→ **What to do**: Copy out exactly every line from the line containing "Viewport: 1372px width, 870px" until the records below end, inclusive of both boundary lines.
▶
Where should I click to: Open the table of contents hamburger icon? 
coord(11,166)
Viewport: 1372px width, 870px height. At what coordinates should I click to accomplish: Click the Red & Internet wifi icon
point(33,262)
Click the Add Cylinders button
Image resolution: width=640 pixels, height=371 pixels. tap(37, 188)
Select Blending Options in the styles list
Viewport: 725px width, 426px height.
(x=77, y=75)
◀
→ **Written answer**:
Viewport: 1372px width, 870px height. At what coordinates should I click to accomplish: Click the Red & Internet wifi icon
point(33,262)
Click the Add Cylinders button
Image resolution: width=640 pixels, height=371 pixels. tap(37, 188)
Select Blending Options in the styles list
Viewport: 725px width, 426px height.
(x=77, y=75)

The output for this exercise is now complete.